***** READING PASSAGE *****
Heading to the Southwest? Tony Hillerman is a must read. So is Michael McGarrity. Rick Riordan – who has now turned to young adult fantasy with great success – and made a lot more money than he ever did with his Tres Navarre series, wrote some damn good mysteries. Texas has a ton of quality authors like D. R. Meredith (her Sheriff Matthews and John Lloyd Branson series were both good), Bill Crider, and the new author Diane Kelly. New England is owned by Robert B Parker’s Spencer and Jesse Stone, though the grim and dark Dennis Lehane is almost as well known. Jeremiah Healy is a terrific author often lost in the shuffle. William G Tapply and his Brady Coyne books are better known, but only to hard core mystery fans and Bruce DeSilva has just broken into the scene with his Providence, RI based Liam Mulligan books.
NYC is the most visited US city and I grew up just 13 miles away, so I did a lot of wandering there as a kid, it’s also crown jewel of the mystery genre, especially for tough guy PI types. police procedural, and borderline horror/mystery. Lawrence Block’s Matt Scudder is an iconic character in the gritty tough guy genre – with titles like 8 Million Ways to Die and A Walk in the Bone Yard. Andrew Vachss’ Burke series are about as grim and gritty as it gets and F. Paul Wilson puts a horror spin on this with his Repairman Jack series. But you can find the more lighthearted side in Block’s other popular series, the Bernie Rhodenbarr Burglar books. Even Tim Cockey took up a pen name and wrote two excellent books set in NYC as Richard Hawke – the Fritz Malone books, both of which are really good reads, though minus the humor of his Hitchcock Sewell books. And that all time classic, The Thin Man, by Dashiell Hammett. By the way, despite the movie series, Hammett wrote just the one book, just as he only wrote one Sam Spade book, The Maltese Falcon. Go ahead, watch the movies, they’re good! (Yes, I own them too.)
*****
■ WRITTEN TASK ■
Write out the passage on regional mystery authors word for word, from "Heading to the" to "Liam Mulligan books.". The data after this text has no role here.
***** EXCERPTED DATA *****
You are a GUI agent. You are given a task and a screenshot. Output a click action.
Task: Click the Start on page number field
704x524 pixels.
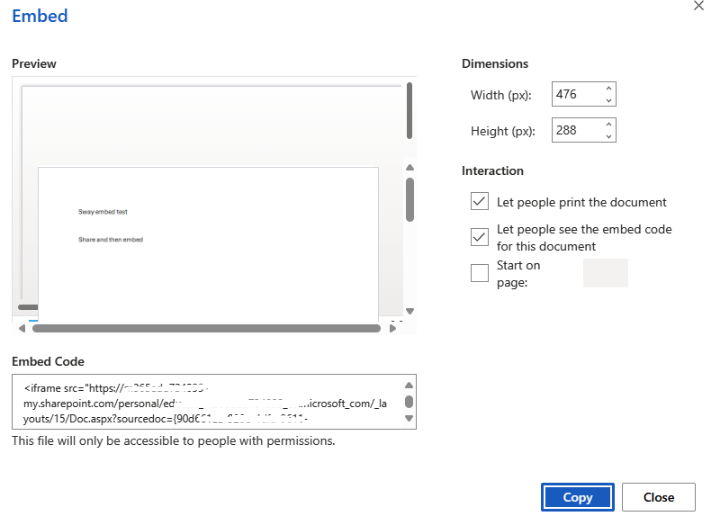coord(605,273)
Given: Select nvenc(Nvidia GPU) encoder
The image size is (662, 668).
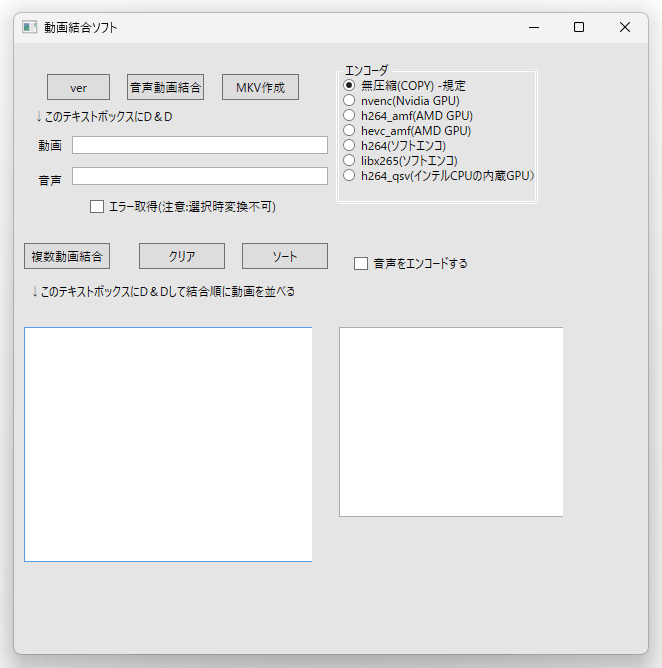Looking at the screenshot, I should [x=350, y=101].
*****
***** EXCERPTED DATA *****
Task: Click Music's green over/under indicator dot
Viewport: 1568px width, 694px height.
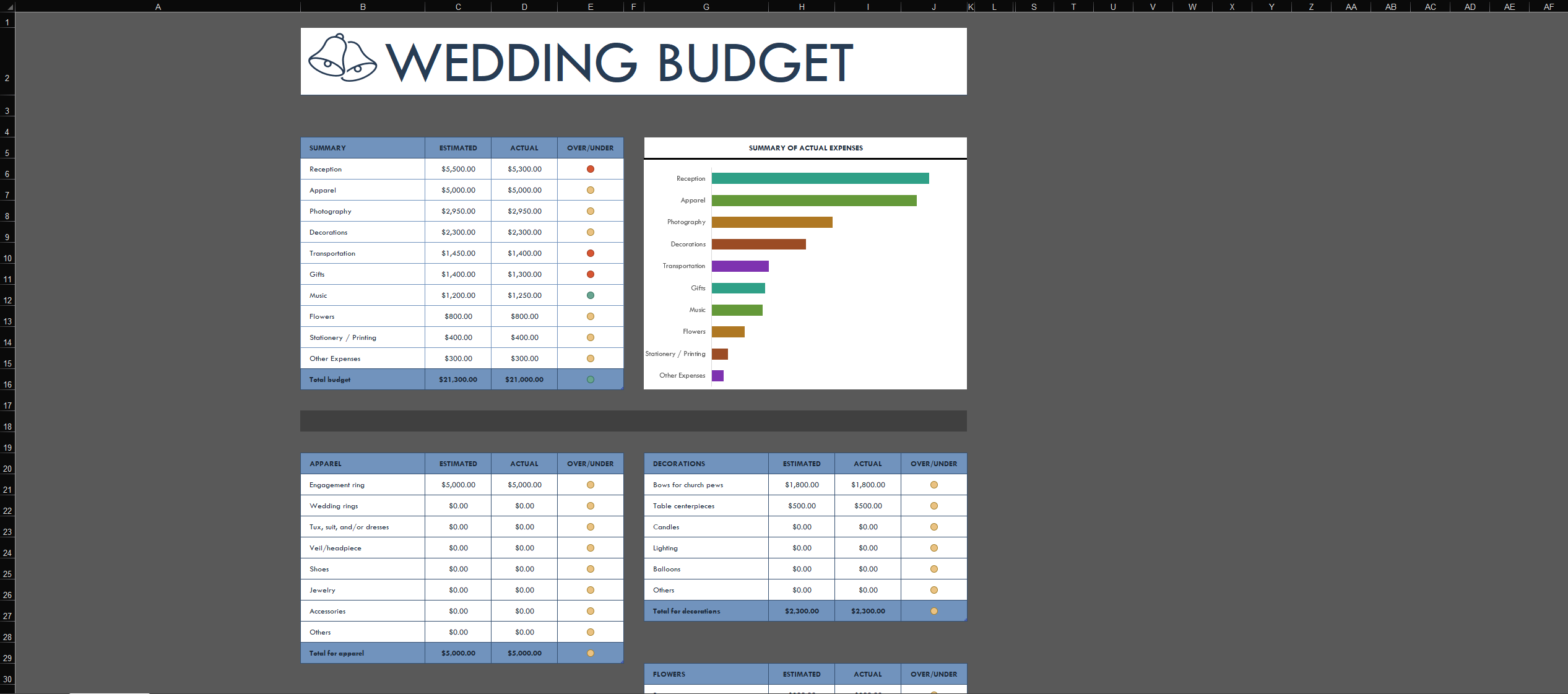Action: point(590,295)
*****
■ RESPONSE BELOW ■
Heading to the Southwest? Tony Hillerman is a must read. So is Michael McGarrity. Rick Riordan – who has now turned to young adult fantasy with great success – and made a lot more money than he ever did with his Tres Navarre series, wrote some damn good mysteries. Texas has a ton of quality authors like D. R. Meredith (her Sheriff Matthews and John Lloyd Branson series were both good), Bill Crider, and the new author Diane Kelly. New England is owned by Robert B Parker’s Spencer and Jesse Stone, though the grim and dark Dennis Lehane is almost as well known. Jeremiah Healy is a terrific author often lost in the shuffle. William G Tapply and his Brady Coyne books are better known, but only to hard core mystery fans and Bruce DeSilva has just broken into the scene with his Providence, RI based Liam Mulligan books.